Data extracts Block Start

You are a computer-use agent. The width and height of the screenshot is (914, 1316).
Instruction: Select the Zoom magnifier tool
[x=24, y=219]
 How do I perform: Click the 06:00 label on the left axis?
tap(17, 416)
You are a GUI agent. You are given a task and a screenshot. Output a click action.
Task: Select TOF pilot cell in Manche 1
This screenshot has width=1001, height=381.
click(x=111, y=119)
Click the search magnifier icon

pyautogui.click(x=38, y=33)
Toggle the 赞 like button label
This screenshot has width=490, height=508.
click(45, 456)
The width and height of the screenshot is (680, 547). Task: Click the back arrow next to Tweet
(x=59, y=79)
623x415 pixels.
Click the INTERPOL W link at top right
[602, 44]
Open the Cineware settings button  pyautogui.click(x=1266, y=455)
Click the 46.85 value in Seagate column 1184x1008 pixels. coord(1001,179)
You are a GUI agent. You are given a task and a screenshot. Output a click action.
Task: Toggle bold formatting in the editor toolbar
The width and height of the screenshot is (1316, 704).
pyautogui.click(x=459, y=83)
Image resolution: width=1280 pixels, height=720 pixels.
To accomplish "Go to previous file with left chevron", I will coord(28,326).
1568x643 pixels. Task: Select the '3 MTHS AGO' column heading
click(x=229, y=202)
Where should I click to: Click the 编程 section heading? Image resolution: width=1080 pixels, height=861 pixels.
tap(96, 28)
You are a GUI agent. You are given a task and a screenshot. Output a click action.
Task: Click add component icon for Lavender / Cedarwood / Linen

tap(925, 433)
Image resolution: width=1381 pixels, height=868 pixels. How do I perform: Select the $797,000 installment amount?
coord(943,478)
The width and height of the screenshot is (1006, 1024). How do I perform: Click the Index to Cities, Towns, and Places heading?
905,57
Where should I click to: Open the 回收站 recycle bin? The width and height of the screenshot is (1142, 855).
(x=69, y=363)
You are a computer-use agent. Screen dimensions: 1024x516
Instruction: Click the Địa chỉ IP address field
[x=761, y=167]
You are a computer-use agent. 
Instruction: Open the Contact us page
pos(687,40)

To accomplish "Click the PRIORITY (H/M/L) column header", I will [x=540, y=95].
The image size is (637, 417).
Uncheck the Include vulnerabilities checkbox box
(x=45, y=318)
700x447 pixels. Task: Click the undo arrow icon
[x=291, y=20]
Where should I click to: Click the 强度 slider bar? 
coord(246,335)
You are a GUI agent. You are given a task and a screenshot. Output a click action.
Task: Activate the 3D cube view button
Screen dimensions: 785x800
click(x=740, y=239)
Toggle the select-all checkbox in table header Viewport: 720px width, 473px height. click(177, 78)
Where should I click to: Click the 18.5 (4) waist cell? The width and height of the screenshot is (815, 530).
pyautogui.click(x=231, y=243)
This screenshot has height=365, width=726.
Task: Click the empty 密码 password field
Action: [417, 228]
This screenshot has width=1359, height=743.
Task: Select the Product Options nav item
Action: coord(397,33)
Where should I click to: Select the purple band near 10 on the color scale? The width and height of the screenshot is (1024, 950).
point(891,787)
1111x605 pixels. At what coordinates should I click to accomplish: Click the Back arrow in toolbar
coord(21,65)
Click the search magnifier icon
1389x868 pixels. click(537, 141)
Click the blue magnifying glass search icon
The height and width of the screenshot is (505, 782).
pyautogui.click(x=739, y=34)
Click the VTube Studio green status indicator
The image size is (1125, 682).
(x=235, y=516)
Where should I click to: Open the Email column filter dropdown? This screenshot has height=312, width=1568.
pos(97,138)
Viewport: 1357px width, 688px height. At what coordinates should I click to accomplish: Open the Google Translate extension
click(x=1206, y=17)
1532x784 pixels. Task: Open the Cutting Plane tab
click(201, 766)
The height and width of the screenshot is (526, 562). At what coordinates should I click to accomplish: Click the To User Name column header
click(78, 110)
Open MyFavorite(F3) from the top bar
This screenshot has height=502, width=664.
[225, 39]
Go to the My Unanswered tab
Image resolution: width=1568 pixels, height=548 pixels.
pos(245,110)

Data extracts Block End

- **Problem requirements**
An exact copy of all the records is the only acceptable answer.

- **Answer to this task**
You are a computer-use agent. The width and height of the screenshot is (914, 1316).
Instruction: Select the Zoom magnifier tool
[x=24, y=219]
 How do I perform: Click the 06:00 label on the left axis?
tap(17, 416)
You are a GUI agent. You are given a task and a screenshot. Output a click action.
Task: Select TOF pilot cell in Manche 1
This screenshot has width=1001, height=381.
click(x=111, y=119)
Click the search magnifier icon

pyautogui.click(x=38, y=33)
Toggle the 赞 like button label
This screenshot has width=490, height=508.
click(45, 456)
The width and height of the screenshot is (680, 547). Task: Click the back arrow next to Tweet
(x=59, y=79)
623x415 pixels.
Click the INTERPOL W link at top right
[602, 44]
Open the Cineware settings button  pyautogui.click(x=1266, y=455)
Click the 46.85 value in Seagate column 1184x1008 pixels. coord(1001,179)
You are a GUI agent. You are given a task and a screenshot. Output a click action.
Task: Toggle bold formatting in the editor toolbar
The width and height of the screenshot is (1316, 704).
pyautogui.click(x=459, y=83)
Image resolution: width=1280 pixels, height=720 pixels.
To accomplish "Go to previous file with left chevron", I will coord(28,326).
1568x643 pixels. Task: Select the '3 MTHS AGO' column heading
click(x=229, y=202)
Where should I click to: Click the 编程 section heading? Image resolution: width=1080 pixels, height=861 pixels.
tap(96, 28)
You are a GUI agent. You are given a task and a screenshot. Output a click action.
Task: Click add component icon for Lavender / Cedarwood / Linen

tap(925, 433)
Image resolution: width=1381 pixels, height=868 pixels. How do I perform: Select the $797,000 installment amount?
coord(943,478)
The width and height of the screenshot is (1006, 1024). How do I perform: Click the Index to Cities, Towns, and Places heading?
905,57
Where should I click to: Open the 回收站 recycle bin? The width and height of the screenshot is (1142, 855).
(x=69, y=363)
You are a computer-use agent. Screen dimensions: 1024x516
Instruction: Click the Địa chỉ IP address field
[x=761, y=167]
You are a computer-use agent. 
Instruction: Open the Contact us page
pos(687,40)

To accomplish "Click the PRIORITY (H/M/L) column header", I will [x=540, y=95].
The image size is (637, 417).
Uncheck the Include vulnerabilities checkbox box
(x=45, y=318)
700x447 pixels. Task: Click the undo arrow icon
[x=291, y=20]
Where should I click to: Click the 强度 slider bar? 
coord(246,335)
You are a GUI agent. You are given a task and a screenshot. Output a click action.
Task: Activate the 3D cube view button
Screen dimensions: 785x800
click(x=740, y=239)
Toggle the select-all checkbox in table header Viewport: 720px width, 473px height. click(177, 78)
Where should I click to: Click the 18.5 (4) waist cell? The width and height of the screenshot is (815, 530).
pyautogui.click(x=231, y=243)
This screenshot has height=365, width=726.
Task: Click the empty 密码 password field
Action: [417, 228]
This screenshot has width=1359, height=743.
Task: Select the Product Options nav item
Action: coord(397,33)
Where should I click to: Select the purple band near 10 on the color scale? The width and height of the screenshot is (1024, 950).
point(891,787)
1111x605 pixels. At what coordinates should I click to accomplish: Click the Back arrow in toolbar
coord(21,65)
Click the search magnifier icon
1389x868 pixels. click(537, 141)
Click the blue magnifying glass search icon
The height and width of the screenshot is (505, 782).
pyautogui.click(x=739, y=34)
Click the VTube Studio green status indicator
The image size is (1125, 682).
(x=235, y=516)
Where should I click to: Open the Email column filter dropdown? This screenshot has height=312, width=1568.
pos(97,138)
Viewport: 1357px width, 688px height. At what coordinates should I click to accomplish: Open the Google Translate extension
click(x=1206, y=17)
1532x784 pixels. Task: Open the Cutting Plane tab
click(201, 766)
The height and width of the screenshot is (526, 562). At what coordinates should I click to accomplish: Click the To User Name column header
click(78, 110)
Open MyFavorite(F3) from the top bar
This screenshot has height=502, width=664.
[225, 39]
Go to the My Unanswered tab
Image resolution: width=1568 pixels, height=548 pixels.
pos(245,110)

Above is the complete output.